Brandon McInnis

Brandon McInnis and the Unlikely Path to Voice Acting
Software code and anime dubbing don’t often share a resume, but Brandon McInnis built both careers before choosing the one audiences hear today. Born in Dallas, Texas on July 6, 1987, McInnis developed a love of musical theater in high school, then set it aside to pursue academics – earning a degree in Japanese and relocating to Tokyo, where he worked as a professional translator and interpreter. Back stateside, he shifted into software engineering. His trajectory toward voice acting only changed when his brother signed him up for a local production of Les Miserables without asking. McInnis was cast in a major role, caught the bug, and never looked back. He built his early career at Funimation in Dallas, accumulating supporting roles across dozens of titles before his range and profile grew large enough to pull him toward Los Angeles, where he relocated around 2020-2021 and began working with Bang Zoom! Entertainment and other West Coast studios in addition to his Crunchyroll/Funimation work.

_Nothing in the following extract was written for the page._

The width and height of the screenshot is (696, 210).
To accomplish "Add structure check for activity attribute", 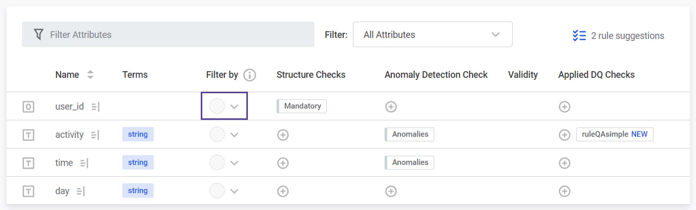I will coord(283,135).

Demon Slayer, My Hero Academia, and Career-Defining Roles
Two performances above all others put Brandon McInnis on the map for mainstream anime fans. As Sir Nighteye in My Hero Academia – the stoic, demanding former sidekick of All Might with the power to see the future – McInnis delivered a performance that balanced cold authority with buried grief, making one of the series’ most emotionally devastating arcs land with genuine weight. Then came Gyutaro in Demon Slayer’s Entertainment District arc: a grotesque, bitter Upper Six demon whose resentment and sibling devotion McInnis rendered with chilling complexity. The role demanded both physical menace and raw pathos, and it became one of the most-discussed dub performances of that season. Both characters operate in the morally complicated space McInnis navigates with particular skill – figures who inspire unease and sympathy in equal measure.

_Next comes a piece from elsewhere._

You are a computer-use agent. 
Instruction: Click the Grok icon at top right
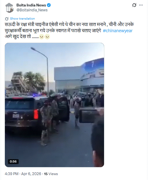pyautogui.click(x=134, y=5)
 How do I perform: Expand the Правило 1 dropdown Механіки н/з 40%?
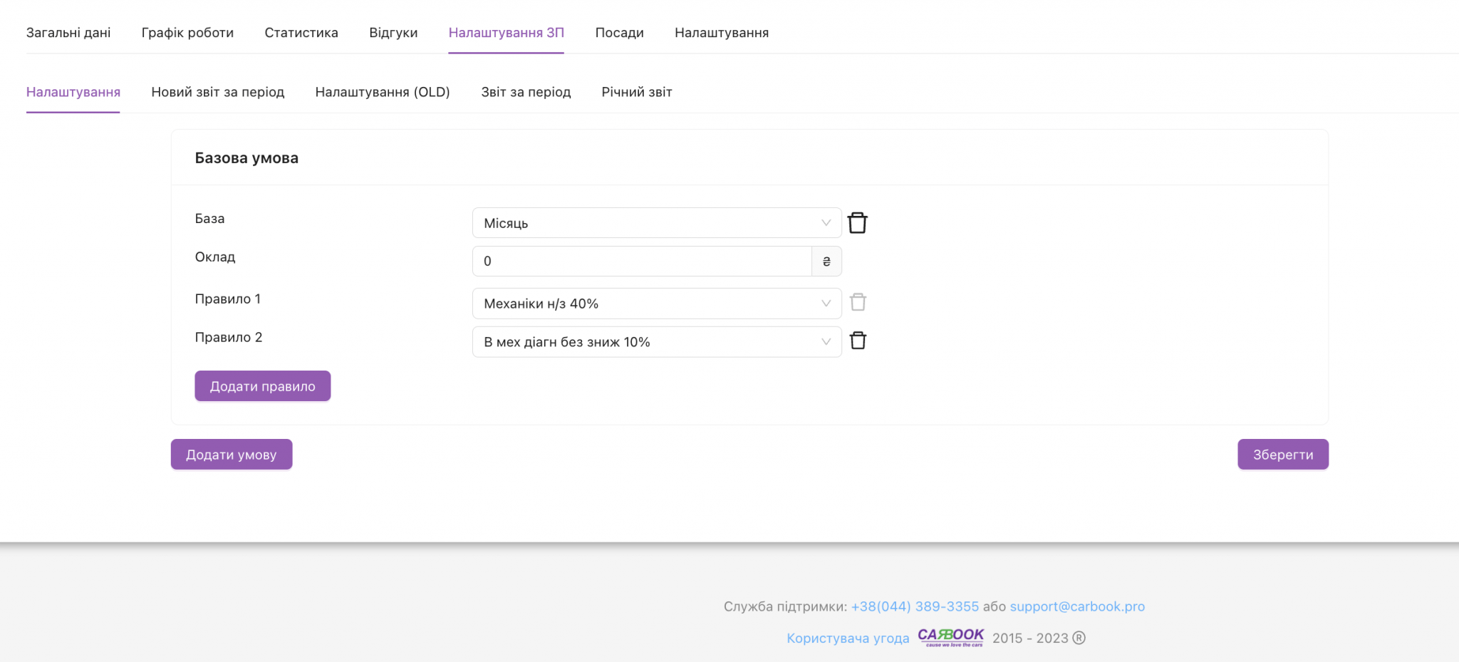pyautogui.click(x=655, y=304)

Dr. Stone, SSSS.Gridman, and the Breadth of McInnis’s Range
Beyond his high-profile villain and mentor work, McInnis has built an impressive body of supporting and lead roles across genre staples. Gen Asagiri in Dr. Stone gave him a trickster mentalist whose sarcasm and hidden loyalty made him a fan favorite across multiple seasons and specials. Yuta Hibiki in SSSS.Gridman required something quieter – a disoriented teenager piecing together fragmented memory while caught inside a digital war. Finral Roulacase in Black Clover, Mafuyu Sato in Given, Kenshiro Daimon in ODDTAXI, and Yuichiro Kurono (Uncle Reaper) in Fire Force each demonstrate how McInnis shifts registers without drawing attention to the effort. In games, he brought Alear to life in Fire Emblem: Engage and has appeared in Final Fantasy VII Rebirth, Card-en-Ciel, and the Like a Dragon franchise, among many others.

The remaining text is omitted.